When you say 30 days of observation you mean for raw occurrence data right? For frequency derived from it it seems you can get older data e.g. https://github.com/stephhazlitt/ruhu-ebird-observations/blob/master/R/ruhu-ebird-observations.md

mstrimas commented 6 years ago

@maelle I wasn't aware of the ebirdfreq() function, that's cool! Seems all the other functions are "recent" observations, but that one does give access to historical data at state, county, and hotspot level. It's also worth noting the rebird is easier to use and much faster, so if your data needs can be met by rebird, I'd say it's definitely preferred.

I'll add something to the README explaining the difference, thanks for the suggestion!

maelle commented 6 years ago

Awesome! It'll be super useful to guide users finding any of the 2 packages first! I wonder if the info should also live in the vignette because of people installing from CRAN and therefore not having the README 🤔

mstrimas commented 6 years ago

@maelle updated the README and vignette as per your suggestion

maelle commented 6 years ago

Fantastic!

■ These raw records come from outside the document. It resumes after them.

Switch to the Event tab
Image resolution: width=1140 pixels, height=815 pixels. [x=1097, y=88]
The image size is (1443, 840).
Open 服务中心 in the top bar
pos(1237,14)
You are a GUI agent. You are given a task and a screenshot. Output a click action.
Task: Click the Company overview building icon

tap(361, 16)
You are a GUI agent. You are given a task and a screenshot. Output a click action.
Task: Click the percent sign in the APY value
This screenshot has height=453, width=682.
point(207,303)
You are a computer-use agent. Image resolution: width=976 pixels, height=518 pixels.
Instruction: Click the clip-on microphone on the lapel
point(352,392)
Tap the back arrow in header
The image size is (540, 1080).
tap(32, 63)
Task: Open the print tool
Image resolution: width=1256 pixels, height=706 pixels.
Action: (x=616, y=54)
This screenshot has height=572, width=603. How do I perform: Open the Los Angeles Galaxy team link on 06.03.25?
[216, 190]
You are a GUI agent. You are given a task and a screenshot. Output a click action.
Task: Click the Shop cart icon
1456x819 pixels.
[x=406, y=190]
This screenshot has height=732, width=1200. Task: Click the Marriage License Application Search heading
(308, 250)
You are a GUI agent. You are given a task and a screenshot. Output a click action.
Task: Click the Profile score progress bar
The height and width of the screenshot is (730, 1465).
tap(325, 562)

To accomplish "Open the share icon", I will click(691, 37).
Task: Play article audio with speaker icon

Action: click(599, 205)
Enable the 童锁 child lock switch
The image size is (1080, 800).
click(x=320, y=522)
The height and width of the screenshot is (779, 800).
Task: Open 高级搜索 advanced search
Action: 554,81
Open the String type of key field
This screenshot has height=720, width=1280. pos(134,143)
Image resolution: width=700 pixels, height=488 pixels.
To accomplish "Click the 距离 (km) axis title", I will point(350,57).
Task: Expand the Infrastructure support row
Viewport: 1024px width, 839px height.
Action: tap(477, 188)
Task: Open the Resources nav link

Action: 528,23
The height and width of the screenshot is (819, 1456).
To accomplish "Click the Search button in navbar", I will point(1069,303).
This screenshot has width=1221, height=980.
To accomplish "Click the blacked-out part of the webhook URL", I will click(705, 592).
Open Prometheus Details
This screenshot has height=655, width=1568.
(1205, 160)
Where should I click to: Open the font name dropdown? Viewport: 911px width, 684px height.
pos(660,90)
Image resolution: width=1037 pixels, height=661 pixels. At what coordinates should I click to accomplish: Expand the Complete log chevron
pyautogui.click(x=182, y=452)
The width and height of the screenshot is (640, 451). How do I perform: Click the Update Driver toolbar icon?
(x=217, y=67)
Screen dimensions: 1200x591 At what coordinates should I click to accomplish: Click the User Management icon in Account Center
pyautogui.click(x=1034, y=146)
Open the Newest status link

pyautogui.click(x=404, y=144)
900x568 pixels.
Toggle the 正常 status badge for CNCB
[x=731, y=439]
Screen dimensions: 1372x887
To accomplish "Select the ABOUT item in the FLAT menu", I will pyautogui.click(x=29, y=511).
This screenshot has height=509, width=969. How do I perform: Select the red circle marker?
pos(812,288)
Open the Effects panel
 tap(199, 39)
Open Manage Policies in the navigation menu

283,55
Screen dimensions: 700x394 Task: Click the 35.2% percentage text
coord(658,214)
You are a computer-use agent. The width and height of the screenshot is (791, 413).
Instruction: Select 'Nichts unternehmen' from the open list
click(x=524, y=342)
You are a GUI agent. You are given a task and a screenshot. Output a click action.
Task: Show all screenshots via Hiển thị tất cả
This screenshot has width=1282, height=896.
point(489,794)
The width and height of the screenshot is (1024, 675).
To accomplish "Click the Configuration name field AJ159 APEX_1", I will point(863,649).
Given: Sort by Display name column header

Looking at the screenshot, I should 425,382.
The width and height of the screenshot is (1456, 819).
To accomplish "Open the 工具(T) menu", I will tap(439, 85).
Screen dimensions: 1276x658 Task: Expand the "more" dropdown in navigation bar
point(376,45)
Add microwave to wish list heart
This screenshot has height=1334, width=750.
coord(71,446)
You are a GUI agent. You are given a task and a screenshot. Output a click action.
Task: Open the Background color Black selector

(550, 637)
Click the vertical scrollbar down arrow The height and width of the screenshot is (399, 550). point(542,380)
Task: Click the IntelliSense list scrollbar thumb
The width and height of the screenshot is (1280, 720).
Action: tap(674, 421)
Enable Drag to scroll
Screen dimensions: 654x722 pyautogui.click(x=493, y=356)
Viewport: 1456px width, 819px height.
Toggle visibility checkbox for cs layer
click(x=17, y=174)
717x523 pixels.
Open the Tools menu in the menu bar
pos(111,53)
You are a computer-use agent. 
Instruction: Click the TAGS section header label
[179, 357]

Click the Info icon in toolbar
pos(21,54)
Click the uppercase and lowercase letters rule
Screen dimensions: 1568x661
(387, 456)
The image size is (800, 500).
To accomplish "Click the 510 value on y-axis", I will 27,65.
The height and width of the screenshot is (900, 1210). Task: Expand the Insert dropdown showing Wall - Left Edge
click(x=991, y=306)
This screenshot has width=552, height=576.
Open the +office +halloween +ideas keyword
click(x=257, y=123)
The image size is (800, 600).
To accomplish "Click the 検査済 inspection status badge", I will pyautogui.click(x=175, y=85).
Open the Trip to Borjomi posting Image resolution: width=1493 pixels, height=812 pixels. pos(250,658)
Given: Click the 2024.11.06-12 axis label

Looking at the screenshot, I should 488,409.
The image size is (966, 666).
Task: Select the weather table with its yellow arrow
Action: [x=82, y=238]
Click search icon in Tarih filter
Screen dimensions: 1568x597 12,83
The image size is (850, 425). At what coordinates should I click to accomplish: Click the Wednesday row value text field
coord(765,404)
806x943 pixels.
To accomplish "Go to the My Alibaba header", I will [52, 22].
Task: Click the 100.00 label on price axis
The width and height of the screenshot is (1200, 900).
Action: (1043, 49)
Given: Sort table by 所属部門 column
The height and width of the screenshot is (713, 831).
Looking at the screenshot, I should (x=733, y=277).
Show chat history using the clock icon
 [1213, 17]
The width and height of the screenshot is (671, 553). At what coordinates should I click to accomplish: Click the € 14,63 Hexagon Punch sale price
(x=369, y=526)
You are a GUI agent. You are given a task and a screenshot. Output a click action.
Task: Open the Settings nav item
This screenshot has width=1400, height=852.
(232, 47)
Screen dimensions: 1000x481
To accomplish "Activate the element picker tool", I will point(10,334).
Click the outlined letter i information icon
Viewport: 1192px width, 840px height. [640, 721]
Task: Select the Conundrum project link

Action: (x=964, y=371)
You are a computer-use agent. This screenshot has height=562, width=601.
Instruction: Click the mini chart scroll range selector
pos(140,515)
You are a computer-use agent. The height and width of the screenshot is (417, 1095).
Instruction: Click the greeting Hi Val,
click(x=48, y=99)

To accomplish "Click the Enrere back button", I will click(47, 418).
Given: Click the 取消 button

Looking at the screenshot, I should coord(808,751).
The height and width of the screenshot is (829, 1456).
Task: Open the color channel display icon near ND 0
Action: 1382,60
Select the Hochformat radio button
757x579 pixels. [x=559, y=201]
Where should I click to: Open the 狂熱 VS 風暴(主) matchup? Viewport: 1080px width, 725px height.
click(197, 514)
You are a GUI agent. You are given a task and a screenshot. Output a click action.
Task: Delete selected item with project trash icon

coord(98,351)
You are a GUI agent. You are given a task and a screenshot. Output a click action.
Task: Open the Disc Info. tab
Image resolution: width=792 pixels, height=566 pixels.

Speaking of other rOpenSci packages, I am also wondering whether/how one could use bowerbird (not an ornithology package despite its name) and auk to keep, update and use a local copy of eBird dataset, I might ping you if I ever try to write such an use case.

mstrimas commented 6 years ago

@stefaniebutland here's a first draft of a blog post.

What topicid and date should I use? Also, is there somewhere in the website repo I can put a couple data files (~ 3 MB). If there isn't a good spot, I'll just leave them in my GitHub repo.

If this looks good I can submit a pull request to the rOpenSci website repo.